Not again (Allison Perez | Interim Photo Editor)

By Javier Cabrera | Editor in Chief

While students are returning back to Riverside City College from their winter break, many students are wondering how much their textbooks will be this semester and where they will be getting their textbooks.

One option that students chose is the Bookstore on campus because the textbooks are available immediately and the textbooks are the specific ones that each instructor has assigned for his or her classes.

But after paying off tuition fees, a parking permit and waiting for financial aid to arrive, many students are unable to  purchase their textbooks at the Bookstore, so they explore other routes such as renting their textbooks from online websites.

“I’ll buy older books, if possible, and rent if I have to have the newest editon,” David Doria said.

In a survey conducted by Viewpoints on its Facebook fan page, RCC students agreed with Doria and they do similar actions with acquiring their textbooks via renting or buying online.

In the survey most of the RCC students said they bought their textbooks cheaper on websites like Amazon, Ebay, Half.com and Craigslist.

Stacy Weidner, manager of the RCC Bookstore, said it has been improving the new methods students are taking, such as renting textbooks, that way the cost will be less for students.

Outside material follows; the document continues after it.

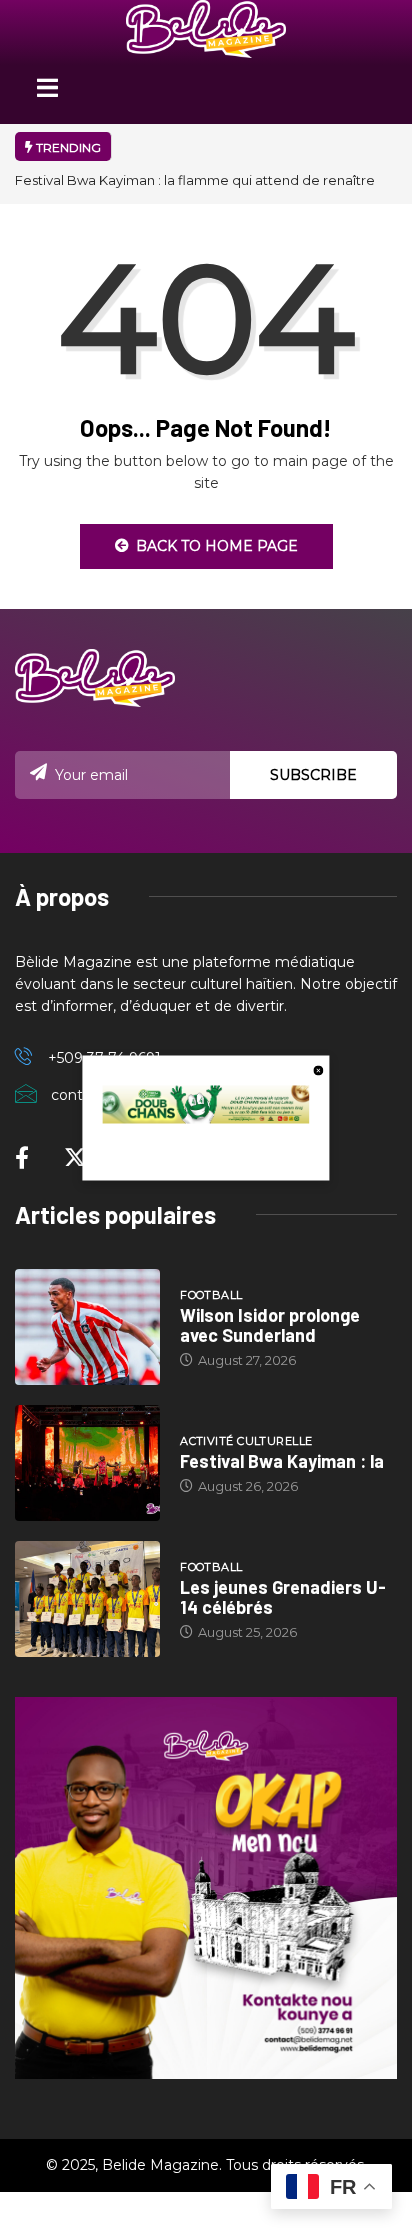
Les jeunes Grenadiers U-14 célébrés (283, 1597)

“It’s been incredible,” she said. “We have over 50 percent of the students from the three campuses Norco, Moreno Valley, and Riverside, are choosing renting.”

 “(We are) one of the most successful (colleges) in the country with a rental program,” Weidner said. “It’s been very popular.”

 Weidner said a lot of RCC students do not know about the Bookstore’s other methods of acquiring textbooks that it tries to promote the methods in every way possible such as on Facebook.

“For the spring semester, 71 percent of our titles are digital options, and 63 percent is rental,” she said.

One reason why RCC students do not buy their textbooks from the college’s Bookstore is because they feel they cannot resell their textbooks at the end of the semester.

“When I tried to sell the book back, the Bookstore told me that they wouldn’t buy it because they already moved to another edition, even though that semester was the first time that particular book was used,” Doria said about his Norco College special edition Spanish textbook. “I paid about $120.”

Justino Gomez, assistant manager of the Bookstore, said there are a number of reasons why it might not buy back textbooks such as the Bookstore might have enough textbooks for the class for the next semester, the professor of the class is not using that textbook anymore or the condition of the textbook is not usable.

In Doria’s case, the special edition textbook he is referring to is a packaged textbook that is designed for a specific class and is hard to acquire outside of the campus’ Bookstore.

Gomez said these special edition textbook packages are created by the instructor of the class because the instructor is using a certain number of chapters from the original textbook and is adding them to other chapters of other textbooks to create a new special textbook.

Gomez also said these special edition textbooks are created to save students money.

Gomez used Computer Information System 1A as an example where if the student was to buy the access code alone the cost will be $132, where on the other hand if the student buys the bundle package that includes the textbook book and access code than the price will be $113.

Gomez said the college and faculty works with the publisher to give RCC students the cheapest price.

“We are here to serve the students and sell the books, giving students choices, by having rental choices and used books,” Weidner said.

“Our business is to serve the students and make sure they have their books for the first day of class, so that they can have their education,” she said.

Weidner said the Bookstore depends on the sale of textbooks.